Surveillance des maladies causées par ECVT au Canada

La surveillance des agents pathogènes d'origine alimentaire est essentielle à la planification et à la gestion des programmes de salubrité des aliments, car elle vise à détecter et à prévenir les infections d'origine alimentaire tout en fournissant des données probantes que les aliments passant par la chaîne alimentaire sont sans danger pour les consommateurs. Les systèmes de surveillance recueillent habituellement des renseignements provenant de nombreuses sources pour fournir une vue d'ensemble d'une maladie en particulier au sein de la collectivité, des sources potentielles de celle-ci et pour déterminer les secteurs où des points de contrôle peuvent être mis en place.

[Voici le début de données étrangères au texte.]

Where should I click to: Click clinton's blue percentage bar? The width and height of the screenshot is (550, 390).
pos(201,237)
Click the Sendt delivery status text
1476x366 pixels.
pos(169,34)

Par conséquent, un système de surveillance des maladies d'origine alimentaire vise à :

  • déterminer l'ampleur et surveiller les tendances des infections d'origine alimentaire;
  • déclarer les éclosions d'infections d'origine alimentaire à un stade précoce afin de mettre en oeuvre des mesures de contrôle, y compris les rappels de produits;
  • déterminer le rôle des produits alimentaires sur la maladie humaine, les comportements à risque et les populations vulnérables;
  • fournir des renseignements pour la comparaison des interventions, des mesures directes et pour faire progresser les politiques en matière de santé publique liées aux infections d'origine alimentaire;
  • évaluer l'efficacité des activités de salubrité des aliments et des interventions en santé publique, et mesurer le rendement.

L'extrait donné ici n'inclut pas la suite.